## Task instructions:
Look through the material and copy each line holding "toolbar".

Segment Start: Entries shown

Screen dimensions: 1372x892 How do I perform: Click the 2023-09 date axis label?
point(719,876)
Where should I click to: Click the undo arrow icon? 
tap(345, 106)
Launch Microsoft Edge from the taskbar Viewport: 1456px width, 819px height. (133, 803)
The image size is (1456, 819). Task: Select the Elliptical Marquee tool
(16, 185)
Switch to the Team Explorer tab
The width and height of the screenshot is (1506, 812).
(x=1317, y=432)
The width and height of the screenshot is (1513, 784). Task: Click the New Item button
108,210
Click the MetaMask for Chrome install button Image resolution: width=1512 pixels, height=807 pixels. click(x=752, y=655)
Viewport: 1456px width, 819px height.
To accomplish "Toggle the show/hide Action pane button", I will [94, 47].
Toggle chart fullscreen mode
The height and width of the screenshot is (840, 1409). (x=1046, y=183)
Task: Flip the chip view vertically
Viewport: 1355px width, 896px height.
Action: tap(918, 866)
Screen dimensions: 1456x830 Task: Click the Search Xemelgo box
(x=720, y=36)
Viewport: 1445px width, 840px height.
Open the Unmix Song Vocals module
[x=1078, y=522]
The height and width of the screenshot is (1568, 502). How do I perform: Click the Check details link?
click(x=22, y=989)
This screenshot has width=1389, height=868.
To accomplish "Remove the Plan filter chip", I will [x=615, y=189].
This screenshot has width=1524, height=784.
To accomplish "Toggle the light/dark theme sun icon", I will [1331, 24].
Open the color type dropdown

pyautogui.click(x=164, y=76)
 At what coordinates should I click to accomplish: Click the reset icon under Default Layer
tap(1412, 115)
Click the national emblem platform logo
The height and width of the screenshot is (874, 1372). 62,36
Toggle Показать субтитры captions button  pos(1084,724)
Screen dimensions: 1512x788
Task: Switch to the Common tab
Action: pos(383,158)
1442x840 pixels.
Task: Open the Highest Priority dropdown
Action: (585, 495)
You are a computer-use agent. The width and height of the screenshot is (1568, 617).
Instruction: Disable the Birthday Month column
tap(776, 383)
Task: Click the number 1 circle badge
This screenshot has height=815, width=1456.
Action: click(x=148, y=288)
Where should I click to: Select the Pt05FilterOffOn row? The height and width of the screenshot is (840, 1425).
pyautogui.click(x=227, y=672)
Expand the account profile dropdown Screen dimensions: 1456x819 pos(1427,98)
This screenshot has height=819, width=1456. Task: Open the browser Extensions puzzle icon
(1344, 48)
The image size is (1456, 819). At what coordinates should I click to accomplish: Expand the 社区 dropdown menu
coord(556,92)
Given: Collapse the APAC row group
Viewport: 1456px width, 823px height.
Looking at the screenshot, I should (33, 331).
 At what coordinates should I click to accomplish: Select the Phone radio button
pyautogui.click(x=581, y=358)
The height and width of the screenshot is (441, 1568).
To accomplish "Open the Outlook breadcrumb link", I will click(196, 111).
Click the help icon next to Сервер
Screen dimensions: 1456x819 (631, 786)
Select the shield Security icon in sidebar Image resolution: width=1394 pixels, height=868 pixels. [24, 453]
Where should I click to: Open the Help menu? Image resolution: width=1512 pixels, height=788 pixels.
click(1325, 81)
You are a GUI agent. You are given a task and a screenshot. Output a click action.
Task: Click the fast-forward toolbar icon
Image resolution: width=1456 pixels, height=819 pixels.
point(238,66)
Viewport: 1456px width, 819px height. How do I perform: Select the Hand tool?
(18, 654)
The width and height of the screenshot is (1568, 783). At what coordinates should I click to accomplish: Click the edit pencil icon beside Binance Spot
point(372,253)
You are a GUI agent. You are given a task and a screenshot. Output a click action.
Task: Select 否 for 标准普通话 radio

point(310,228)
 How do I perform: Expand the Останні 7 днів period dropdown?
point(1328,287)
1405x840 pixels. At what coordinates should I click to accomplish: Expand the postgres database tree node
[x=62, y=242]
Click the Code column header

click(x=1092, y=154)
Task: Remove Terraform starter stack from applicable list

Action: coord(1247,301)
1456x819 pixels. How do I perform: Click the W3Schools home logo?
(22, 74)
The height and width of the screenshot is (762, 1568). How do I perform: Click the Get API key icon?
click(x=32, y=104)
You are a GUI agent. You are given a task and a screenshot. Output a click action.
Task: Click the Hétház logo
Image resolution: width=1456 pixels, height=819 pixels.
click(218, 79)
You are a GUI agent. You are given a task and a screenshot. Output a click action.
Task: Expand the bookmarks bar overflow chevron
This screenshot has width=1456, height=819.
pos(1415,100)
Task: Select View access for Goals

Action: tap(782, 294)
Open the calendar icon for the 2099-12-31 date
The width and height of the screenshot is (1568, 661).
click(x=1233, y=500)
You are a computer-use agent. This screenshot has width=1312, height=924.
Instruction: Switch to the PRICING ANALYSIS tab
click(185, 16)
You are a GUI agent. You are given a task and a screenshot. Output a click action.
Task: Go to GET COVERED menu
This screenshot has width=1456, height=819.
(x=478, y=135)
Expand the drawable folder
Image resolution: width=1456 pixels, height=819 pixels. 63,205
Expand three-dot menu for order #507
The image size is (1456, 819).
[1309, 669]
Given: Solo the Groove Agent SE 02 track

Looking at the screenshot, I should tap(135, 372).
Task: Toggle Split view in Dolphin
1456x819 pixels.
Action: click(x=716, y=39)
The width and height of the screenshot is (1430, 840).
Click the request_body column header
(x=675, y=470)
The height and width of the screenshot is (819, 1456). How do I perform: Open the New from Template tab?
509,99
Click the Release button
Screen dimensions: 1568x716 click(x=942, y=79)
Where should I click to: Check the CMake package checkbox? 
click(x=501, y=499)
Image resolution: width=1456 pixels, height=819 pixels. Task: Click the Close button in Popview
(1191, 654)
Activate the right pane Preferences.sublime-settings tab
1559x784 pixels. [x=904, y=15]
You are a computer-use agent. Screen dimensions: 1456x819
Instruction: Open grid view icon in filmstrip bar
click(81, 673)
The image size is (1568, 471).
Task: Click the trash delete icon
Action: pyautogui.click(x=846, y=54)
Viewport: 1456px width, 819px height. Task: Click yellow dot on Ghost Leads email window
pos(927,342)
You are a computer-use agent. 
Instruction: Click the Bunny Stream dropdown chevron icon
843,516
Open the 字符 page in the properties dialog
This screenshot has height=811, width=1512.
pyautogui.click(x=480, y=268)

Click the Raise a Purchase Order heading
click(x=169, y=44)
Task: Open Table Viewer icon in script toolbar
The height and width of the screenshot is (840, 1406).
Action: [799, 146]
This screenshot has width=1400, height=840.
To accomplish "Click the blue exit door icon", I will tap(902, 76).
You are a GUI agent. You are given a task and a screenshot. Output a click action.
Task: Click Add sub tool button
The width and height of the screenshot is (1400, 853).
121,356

Segment End: Entries shown

## Result below:
Task: Click the fast-forward toolbar icon
Task: Open Table Viewer icon in script toolbar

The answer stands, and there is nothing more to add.